Biography

Cellist Elisabeth Furniss, born in Düsseldorf in 1966 of American-Jewish heritage, is a third-generation professional musician and teacher. Her earliest influences and happiest memories are of her father arranging chamber music for her and her sister; her father making music playable, fun and fascinating. It is little wonder that her two most cherished pastimes became playing chamber music and teaching. Elisabeth spent her childhood in Hamburg where her parents both worked at the opera house. The family’s summers were spent teaching and participating at the Music Adademy of the West in Santa Barbara, where many world class musicians like Gregor Piatigorsky, Jerome Lowenthal and Zwi Zeitlin inspired their audiences in master classes.

Also the suburb of Hamburg where the family lived was inspirational; there were few families it seemed that did not participate in music of some kind. Elisabeth moved to Los Angeles at age 17, graduating in 1987 with a “summa cum laude” – degree in Cello Performance under the tutelage of Hungarian Casals-pupil Gabor Rejto at the University of Southern California. At university, she began teaching and playing in a variety of ensembles, winning prizes for her contributions to chamber music and performed for three years with the Contemporary Music Ensemble of the Schoenberg Institute under conductors and composers Donald Crockett and Leonard Stein, culminating in a concert at the Berlin Philharmonic Hall. She was later to found her own ensemble for contemporary music in Münster in memory of her experiences at the Schoenberg Institute with colleagues and friends from the orchestra there, calling themselves “Compania”, an ensemble still performing today committed to making contemporary music enjoyable and fascinating .

In 1987 she moved to London to join the class of William Pleeth, OBE, where she soon became member of the Piano Trio Kolisher with whom she concertized in Britain and Europe.

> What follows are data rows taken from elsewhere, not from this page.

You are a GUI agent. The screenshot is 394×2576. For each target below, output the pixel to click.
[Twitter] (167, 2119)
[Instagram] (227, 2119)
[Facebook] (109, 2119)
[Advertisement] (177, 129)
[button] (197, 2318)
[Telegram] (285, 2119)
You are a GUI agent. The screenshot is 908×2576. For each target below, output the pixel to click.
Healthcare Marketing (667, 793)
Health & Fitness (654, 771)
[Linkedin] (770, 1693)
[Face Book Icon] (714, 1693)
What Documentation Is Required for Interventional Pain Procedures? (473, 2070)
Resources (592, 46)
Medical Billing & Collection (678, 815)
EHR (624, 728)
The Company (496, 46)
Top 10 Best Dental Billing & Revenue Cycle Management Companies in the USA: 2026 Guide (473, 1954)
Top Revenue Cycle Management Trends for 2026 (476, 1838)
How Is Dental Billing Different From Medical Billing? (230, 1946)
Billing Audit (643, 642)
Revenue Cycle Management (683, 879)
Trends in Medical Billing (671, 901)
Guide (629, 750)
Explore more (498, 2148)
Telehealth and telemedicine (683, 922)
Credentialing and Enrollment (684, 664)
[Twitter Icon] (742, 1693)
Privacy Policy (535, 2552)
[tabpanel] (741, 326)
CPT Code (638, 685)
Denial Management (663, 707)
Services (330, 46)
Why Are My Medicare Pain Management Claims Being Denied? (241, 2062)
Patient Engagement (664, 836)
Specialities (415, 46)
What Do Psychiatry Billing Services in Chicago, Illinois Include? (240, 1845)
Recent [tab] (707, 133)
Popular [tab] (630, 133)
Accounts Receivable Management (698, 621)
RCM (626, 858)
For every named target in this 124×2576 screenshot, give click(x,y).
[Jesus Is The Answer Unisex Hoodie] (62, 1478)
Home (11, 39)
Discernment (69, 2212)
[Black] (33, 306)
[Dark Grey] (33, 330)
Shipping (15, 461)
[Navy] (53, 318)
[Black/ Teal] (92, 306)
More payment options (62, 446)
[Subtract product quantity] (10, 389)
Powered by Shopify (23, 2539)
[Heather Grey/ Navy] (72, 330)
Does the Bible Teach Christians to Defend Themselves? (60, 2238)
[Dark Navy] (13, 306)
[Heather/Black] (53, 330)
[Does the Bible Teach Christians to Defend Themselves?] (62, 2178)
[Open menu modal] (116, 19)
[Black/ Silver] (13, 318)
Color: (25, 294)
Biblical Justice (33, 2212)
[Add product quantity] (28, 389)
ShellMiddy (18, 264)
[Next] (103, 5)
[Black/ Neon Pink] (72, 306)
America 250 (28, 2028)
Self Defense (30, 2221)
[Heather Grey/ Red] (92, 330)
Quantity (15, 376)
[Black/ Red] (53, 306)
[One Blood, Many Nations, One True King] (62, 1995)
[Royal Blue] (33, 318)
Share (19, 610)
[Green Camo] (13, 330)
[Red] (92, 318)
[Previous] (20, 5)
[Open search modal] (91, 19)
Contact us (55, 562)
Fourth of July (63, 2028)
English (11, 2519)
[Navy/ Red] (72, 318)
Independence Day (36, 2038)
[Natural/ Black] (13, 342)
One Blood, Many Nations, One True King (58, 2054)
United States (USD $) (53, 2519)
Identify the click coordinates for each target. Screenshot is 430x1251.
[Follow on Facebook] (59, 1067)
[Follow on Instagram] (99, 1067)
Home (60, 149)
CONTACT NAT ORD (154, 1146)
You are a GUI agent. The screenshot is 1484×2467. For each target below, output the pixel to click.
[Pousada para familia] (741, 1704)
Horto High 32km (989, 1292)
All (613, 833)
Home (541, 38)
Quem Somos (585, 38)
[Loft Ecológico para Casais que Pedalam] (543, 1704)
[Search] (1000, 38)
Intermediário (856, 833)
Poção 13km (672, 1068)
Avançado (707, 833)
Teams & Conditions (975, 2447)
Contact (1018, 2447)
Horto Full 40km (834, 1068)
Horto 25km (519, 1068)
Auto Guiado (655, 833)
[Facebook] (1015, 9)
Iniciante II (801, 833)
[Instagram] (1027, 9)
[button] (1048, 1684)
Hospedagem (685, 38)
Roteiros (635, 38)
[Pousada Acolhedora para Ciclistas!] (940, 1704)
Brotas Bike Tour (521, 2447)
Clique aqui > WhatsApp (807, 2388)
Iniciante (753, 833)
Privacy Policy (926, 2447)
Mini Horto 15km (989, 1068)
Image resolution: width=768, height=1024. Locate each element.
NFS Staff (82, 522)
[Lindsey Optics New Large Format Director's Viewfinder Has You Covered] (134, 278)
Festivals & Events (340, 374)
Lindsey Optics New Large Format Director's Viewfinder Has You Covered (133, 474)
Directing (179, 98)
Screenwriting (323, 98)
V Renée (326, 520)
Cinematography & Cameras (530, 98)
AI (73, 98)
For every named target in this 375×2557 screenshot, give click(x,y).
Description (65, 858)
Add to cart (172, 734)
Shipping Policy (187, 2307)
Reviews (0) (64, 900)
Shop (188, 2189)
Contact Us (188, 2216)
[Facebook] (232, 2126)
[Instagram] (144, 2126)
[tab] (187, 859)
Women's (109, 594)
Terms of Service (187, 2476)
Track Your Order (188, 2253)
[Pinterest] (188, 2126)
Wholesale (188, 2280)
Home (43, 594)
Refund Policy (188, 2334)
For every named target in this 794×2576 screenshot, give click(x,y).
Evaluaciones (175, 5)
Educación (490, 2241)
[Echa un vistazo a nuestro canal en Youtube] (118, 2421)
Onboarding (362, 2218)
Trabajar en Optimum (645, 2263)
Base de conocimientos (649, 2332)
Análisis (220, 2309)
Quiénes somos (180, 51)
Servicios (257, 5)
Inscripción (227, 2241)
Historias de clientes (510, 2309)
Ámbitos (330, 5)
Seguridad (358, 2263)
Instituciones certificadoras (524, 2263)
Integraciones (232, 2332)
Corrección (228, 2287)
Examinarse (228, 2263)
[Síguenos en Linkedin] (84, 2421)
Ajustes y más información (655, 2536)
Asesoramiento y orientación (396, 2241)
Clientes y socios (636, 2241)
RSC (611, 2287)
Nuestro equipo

She also began work as an orchestral player as a substitute with the Royal Philharmonic Orchestra. 1990 saw her debut recital at the London Wigmore Hall with pianist Phillip Moll. Also in 1990, she moved back to Germany, where she took a post as “Vorspieler” cellist in the Symphony Orchestra of the City of Münster, a post she held until 2014. Before commencing her teaching career, she concertized as much as her family and orchestra commitments permitted, throughout Europe, mainly as a chamber musician.

1993 saw the beginning of her university teaching with the post of Lehrbeauftragte for cello at the Musikhochschule Münster, today part of the University Münster, where she trains budding professionals.

Besides preparing her students for the life of professional orchestral musicians and teachers, she has worked and continues to work to create new structures within the school serving to enhance the students’ learning experience.

She initiated not only new concert series and master classes, she ran the project “mensch.musik”, in which the school reinvented itself.

She initiated and today is on the leadership team of the “Jugendakademie”, a unique institution straddling the “Westfälische Schule für Musik” and the Musikhochschule Münster, educating particularly keen and gifted young musicians from the ages of 6 to 18. Furthermore, she is responsible for the ideation and implementation of the new course of Applied Music Psychology and Physiology at the Musikhochschule Münster, answering the growing demand for psychological knowledge to be made accessible and useful for music students. Extremely sought-after as a teacher, she prepares young cellists for college and competitions and finished musicians for orchestral auditions and support in their application for teaching positions. Additionally, she enjoys working with adult semi-professionals, amateurs and chamber music groups.

She has a deep knowledge of all types of performance anxiety, and many performers struggling with these problems seek her out for consultations. A lively and engaging speaker, she frequently moderates concerts and recently spoke for the first time at the “KinderUni” lecture series in Münster to high acclaim. Her concert tours, often with pianist Peter von Wienhardt and his ensemble, have taken her throughout the world, although as a mother of five she has preferred to play concerts closer to home. Elisabeth plays an Italian cello by the Fratelli Fiori from 1812 and a bow by Nicolas Maire. She is married and has five children, of which some have already flown the coop.